O fenômeno, que atrapalha a vida local, começa a ser combatido

Por Pedro Cardoni 24 set 2023, 08h00

O turista que atravessa a fabulosa galeria dos italianos no Museu do Louvre, em Paris, e desemboca na sala em que reina a Mona Lisa, a dona do sorriso misterioso que Leonardo da Vinci deixou à humanidade, vai ter de enfrentar fila demorada para chegar perto da tela. Se der muita sorte, poderá examinar o fundo feito à base de sfumato, a técnica inventada pelo gênio renascentista. Não tão longe dali, a Torre Eiffel, que ostenta o título de monumento pago mais visitado do planeta, bate recorde atrás de recorde de bilheteria, tornando a subida ao topo um teste à paciência. Na alta temporada, arranjar um lugar debaixo de uma barraca nas areias portuguesas do Algarve é outra dessas missões quase impossíveis. O engarrafamento de gente nas ruelas que beiram os canais de Amsterdã até já abalaram a sustentação do terreno em volta. Todos esses são sinais de um fenômeno moderno batizado de overtourism, quando o bem-vindo afluxo de viajantes passa do ponto, sobrecarregando cartões-postais e alterando a rotina dos moradores.

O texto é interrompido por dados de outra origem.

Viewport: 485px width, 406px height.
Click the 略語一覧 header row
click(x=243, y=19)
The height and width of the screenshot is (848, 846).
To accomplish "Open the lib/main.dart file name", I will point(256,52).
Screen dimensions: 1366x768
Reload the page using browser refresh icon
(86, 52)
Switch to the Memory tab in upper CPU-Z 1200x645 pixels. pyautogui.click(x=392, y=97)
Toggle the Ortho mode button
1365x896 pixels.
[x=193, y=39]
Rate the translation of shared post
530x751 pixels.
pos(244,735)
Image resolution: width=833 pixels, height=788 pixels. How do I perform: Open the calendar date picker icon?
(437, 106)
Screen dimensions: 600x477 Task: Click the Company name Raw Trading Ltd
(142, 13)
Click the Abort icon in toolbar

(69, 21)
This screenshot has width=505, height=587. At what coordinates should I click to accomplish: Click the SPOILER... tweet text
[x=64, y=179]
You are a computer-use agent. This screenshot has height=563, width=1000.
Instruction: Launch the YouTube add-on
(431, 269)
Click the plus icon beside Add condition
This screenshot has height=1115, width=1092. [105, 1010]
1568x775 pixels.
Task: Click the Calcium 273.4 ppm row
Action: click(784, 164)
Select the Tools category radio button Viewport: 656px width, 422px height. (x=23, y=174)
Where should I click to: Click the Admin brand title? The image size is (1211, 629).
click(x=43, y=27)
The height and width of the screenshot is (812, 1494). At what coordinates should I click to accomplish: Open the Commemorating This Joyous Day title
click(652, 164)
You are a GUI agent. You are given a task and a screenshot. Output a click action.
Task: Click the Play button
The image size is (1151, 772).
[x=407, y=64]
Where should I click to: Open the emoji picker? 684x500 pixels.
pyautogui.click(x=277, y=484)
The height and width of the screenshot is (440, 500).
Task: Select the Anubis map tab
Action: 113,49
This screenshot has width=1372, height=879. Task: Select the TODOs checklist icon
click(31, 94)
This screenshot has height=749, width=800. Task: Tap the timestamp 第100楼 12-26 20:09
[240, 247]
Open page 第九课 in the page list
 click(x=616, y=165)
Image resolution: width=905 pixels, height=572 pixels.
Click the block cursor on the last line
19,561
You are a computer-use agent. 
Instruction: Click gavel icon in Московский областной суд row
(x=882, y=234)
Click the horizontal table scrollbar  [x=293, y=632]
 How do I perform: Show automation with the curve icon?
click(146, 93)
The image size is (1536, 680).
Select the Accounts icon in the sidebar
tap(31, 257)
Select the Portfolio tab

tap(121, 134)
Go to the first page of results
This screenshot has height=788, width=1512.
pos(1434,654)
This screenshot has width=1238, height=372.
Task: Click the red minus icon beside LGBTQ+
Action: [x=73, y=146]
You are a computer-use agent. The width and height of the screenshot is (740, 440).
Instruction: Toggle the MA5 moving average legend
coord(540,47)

É este excesso que cidades que se tornaram destino de crescentes multidões começam a combater, com ações que, em sua essência, miram uma coexistência harmônica entre forasteiros e locais. Não que cidades como Paris, Roma ou Londres não queiram atrair gente de distintas nacionalidades, sobretudo aqueles que vêm com os bolsos recheados. A questão é justamente quando o número extrapola o razoável, piorando os serviços, elevando preços e castigando paisagens de raro valor. Por isso, muitos centros urbanos extraordinários, a maior parte em solo europeu, já se mexem para alcançar um equilíbrio — tarefa nada simples diante da incessante chegada de estrangeiros.

VIAJANDO E APRENDENDO - Amsterdã: multas para quem urina nas ruelas
VIAJANDO E APRENDENDO - Amsterdã: multas para quem urina nas ruelas (ANP/AFP)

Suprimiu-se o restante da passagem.